Medium: Recycled kauri, plywood, stainless steel, glass, epoxy resin, polystyrene
Size: 900mm H x 5000mm D
Click on the thumbnails to enlarge
I have always been fascinated by man-made objects and machines which utilise the forces of wind and water. Windmills, waterwheels, wind vanes, kites, gliders, paper darts, water, wave and tidal turbines, whirligigs, surfboards, children’s mobiles, wind chimes and sailing ships all arouse my curiosity. Turbine Lily combines my fascination with water and wind driven machines with my love of the magnificent kauri trees, whose destruction made way for European lifestyles.

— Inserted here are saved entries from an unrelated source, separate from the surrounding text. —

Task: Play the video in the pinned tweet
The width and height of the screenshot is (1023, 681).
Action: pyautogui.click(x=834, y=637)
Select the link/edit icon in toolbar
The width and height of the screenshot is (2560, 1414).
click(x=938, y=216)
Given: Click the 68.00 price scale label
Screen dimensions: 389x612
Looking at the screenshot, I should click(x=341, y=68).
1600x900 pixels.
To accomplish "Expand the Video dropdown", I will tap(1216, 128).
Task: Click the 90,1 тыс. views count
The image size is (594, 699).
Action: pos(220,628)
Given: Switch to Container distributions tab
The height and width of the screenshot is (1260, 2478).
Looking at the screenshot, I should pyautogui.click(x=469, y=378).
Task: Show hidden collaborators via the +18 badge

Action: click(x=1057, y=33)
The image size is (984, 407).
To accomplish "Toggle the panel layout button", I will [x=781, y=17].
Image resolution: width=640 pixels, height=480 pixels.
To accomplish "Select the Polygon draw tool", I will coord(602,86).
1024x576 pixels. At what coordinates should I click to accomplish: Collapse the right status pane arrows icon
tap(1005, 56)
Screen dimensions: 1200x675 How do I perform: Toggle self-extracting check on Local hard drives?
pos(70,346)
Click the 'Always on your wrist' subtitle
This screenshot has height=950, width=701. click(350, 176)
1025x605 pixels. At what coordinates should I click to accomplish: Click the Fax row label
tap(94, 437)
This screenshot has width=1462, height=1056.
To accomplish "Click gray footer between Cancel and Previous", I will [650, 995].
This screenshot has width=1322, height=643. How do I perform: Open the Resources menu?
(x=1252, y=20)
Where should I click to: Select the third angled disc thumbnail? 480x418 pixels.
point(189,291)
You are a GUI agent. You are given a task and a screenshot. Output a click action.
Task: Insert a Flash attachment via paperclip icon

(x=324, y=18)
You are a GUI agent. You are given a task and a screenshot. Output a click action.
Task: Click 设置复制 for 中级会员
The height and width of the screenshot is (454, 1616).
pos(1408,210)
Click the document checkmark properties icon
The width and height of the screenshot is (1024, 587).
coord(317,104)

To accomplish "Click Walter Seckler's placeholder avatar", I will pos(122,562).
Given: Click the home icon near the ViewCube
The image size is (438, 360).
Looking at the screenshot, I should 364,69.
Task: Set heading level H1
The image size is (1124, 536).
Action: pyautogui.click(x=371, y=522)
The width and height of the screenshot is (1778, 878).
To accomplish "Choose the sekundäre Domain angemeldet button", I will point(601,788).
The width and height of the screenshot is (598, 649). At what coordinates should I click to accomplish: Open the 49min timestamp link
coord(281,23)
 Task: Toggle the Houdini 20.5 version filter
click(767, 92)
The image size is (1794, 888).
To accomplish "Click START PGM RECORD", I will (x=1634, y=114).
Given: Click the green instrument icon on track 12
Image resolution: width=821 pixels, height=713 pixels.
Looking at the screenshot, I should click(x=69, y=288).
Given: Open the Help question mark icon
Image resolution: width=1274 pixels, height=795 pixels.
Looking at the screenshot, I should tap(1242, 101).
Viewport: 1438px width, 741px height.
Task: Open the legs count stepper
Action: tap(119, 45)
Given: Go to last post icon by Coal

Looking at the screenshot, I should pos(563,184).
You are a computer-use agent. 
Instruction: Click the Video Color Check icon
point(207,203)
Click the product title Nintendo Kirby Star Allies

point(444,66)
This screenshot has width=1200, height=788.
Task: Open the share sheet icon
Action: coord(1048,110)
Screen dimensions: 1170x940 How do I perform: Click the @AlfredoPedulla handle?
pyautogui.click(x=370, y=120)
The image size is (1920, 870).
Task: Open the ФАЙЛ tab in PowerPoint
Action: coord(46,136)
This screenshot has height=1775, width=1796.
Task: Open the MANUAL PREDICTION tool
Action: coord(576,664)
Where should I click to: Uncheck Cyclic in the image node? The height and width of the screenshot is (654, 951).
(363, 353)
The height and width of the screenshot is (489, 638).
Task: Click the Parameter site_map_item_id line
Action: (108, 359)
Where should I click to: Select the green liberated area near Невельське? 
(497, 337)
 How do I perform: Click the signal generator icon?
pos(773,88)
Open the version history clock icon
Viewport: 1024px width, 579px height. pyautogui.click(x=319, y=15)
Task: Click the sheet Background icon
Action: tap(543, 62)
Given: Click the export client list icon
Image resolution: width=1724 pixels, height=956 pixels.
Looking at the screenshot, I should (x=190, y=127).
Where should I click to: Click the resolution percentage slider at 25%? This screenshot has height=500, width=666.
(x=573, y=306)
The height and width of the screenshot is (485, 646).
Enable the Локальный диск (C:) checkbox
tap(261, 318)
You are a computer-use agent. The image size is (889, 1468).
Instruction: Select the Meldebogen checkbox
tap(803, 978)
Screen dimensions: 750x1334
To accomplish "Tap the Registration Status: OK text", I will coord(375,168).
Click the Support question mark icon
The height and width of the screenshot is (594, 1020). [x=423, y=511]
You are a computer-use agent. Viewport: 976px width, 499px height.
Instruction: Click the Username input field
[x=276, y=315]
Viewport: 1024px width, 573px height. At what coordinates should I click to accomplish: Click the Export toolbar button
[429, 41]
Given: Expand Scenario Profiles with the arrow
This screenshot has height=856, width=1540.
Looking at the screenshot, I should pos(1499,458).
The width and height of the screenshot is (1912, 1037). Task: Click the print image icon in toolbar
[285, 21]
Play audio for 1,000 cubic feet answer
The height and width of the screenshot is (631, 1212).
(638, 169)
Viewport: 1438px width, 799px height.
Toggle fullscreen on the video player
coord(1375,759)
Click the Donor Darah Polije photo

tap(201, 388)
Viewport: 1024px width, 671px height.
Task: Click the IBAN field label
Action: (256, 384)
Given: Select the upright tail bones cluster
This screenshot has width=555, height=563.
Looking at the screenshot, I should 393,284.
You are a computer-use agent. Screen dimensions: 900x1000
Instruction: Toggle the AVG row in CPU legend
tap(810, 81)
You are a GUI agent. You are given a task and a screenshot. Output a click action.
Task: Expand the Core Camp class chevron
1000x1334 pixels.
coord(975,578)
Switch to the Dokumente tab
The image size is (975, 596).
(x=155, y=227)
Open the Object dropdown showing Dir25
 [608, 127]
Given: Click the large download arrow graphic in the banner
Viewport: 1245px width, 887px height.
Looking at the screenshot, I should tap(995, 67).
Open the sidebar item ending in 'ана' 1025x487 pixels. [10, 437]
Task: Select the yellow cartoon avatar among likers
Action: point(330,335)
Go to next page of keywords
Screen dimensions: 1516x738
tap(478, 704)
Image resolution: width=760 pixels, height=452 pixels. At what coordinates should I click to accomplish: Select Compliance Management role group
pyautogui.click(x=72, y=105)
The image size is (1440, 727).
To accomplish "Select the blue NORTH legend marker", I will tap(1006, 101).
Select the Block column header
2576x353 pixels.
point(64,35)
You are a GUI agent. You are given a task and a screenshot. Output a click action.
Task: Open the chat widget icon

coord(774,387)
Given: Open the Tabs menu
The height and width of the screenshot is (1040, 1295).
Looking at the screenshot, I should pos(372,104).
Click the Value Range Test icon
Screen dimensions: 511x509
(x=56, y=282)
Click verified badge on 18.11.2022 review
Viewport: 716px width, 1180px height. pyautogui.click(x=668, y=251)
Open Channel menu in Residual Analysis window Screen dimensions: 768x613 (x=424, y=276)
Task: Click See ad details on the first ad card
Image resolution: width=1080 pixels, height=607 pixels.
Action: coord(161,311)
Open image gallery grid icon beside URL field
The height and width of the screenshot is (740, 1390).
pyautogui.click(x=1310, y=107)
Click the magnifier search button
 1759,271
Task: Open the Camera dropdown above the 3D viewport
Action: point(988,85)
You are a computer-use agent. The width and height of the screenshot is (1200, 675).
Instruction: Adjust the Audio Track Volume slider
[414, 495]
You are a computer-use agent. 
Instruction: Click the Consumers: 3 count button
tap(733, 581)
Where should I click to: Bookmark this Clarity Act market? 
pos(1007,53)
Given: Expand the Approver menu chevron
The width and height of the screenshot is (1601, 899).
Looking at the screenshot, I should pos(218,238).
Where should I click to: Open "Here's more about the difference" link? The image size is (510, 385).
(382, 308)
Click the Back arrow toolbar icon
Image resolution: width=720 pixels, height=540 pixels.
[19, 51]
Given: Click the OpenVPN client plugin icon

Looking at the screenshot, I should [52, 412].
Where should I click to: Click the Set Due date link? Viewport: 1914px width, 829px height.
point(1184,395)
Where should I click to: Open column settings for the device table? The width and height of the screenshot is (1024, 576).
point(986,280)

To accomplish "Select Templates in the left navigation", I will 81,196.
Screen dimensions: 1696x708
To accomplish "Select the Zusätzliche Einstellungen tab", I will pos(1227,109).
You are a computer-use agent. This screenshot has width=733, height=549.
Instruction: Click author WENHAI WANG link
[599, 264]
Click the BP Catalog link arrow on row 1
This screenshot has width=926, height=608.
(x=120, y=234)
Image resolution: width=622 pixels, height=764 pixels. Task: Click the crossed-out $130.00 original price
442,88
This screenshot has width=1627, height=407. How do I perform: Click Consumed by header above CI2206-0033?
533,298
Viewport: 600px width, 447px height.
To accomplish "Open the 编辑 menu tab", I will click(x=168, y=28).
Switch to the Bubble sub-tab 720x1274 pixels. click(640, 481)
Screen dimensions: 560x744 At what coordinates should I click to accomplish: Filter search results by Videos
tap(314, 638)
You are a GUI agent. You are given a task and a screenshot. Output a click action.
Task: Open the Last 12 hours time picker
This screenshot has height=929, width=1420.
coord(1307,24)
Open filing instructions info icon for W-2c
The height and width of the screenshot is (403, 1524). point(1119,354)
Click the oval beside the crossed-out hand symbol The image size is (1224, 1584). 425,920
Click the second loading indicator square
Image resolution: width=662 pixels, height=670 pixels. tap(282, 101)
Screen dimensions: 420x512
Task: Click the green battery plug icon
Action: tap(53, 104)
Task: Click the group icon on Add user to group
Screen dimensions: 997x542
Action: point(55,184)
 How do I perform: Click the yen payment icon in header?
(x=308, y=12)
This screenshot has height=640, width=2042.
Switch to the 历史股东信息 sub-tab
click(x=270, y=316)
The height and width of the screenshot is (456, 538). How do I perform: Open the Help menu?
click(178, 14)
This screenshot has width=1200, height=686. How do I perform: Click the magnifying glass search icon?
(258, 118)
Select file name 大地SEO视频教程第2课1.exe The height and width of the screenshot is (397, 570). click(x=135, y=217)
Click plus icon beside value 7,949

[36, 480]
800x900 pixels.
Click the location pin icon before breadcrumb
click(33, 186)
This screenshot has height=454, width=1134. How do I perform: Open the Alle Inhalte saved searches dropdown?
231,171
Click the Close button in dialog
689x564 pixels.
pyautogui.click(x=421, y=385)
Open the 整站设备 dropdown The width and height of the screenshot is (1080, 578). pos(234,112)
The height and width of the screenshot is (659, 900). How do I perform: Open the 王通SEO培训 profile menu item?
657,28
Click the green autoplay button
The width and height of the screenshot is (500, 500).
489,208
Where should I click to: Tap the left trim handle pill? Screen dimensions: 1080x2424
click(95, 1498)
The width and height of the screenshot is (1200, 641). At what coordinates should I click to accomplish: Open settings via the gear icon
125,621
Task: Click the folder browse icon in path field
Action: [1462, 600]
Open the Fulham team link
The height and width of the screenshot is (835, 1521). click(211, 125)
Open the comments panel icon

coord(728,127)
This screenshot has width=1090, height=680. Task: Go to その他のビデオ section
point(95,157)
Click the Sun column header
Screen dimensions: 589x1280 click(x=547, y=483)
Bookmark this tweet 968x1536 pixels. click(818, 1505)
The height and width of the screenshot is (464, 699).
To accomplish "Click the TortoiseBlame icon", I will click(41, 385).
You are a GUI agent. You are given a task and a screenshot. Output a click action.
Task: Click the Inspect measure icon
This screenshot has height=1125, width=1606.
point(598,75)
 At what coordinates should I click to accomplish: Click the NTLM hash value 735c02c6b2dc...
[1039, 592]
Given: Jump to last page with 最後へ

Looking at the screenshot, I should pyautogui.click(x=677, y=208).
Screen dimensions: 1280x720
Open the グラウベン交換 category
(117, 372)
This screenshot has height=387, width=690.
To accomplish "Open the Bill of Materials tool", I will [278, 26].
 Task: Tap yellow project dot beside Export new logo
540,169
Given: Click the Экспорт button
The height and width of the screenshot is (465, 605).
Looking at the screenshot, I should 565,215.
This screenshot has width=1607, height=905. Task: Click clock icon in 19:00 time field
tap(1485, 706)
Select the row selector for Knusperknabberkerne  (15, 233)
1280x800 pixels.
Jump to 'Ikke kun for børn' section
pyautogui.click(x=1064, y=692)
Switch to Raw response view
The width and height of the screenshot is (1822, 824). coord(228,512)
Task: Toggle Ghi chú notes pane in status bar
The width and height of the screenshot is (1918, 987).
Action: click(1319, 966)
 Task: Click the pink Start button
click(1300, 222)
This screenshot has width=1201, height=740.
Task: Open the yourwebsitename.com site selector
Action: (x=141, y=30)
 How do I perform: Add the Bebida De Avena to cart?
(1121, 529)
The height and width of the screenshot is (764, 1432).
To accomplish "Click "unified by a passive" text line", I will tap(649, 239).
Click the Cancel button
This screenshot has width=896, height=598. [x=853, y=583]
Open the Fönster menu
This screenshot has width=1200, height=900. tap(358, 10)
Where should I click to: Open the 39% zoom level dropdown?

Turbine Lily features kauri timber, recycled from old ceiling boards fashioned into a gorgeous lily shape which floats on the water and rotates with the breeze.
Kauri (Agathis Australis) is a native New Zealand tree that grows in the northern part of the country. Living for around 1,000 years, it is one of the largest and longest-living trees in the world. Māori valued kauri because of its size, gum and for the making of waka (canoes). The first Europeans to visit New Zealand in the late 1700s found that kauri was ideal for shipbuilding and construction and by the mid-1800s sawmilling was a big industry. By 1900 most of the kauri forest had been cut down, introduced possums stripped the trees for food and today very few large tracts of kauri forest remain. Turbine Lily is a reminder of the fragility of this unique species.
John Rawson, a recognised artist, boat builder and wood turner currently lives on the Kaipara Harbour.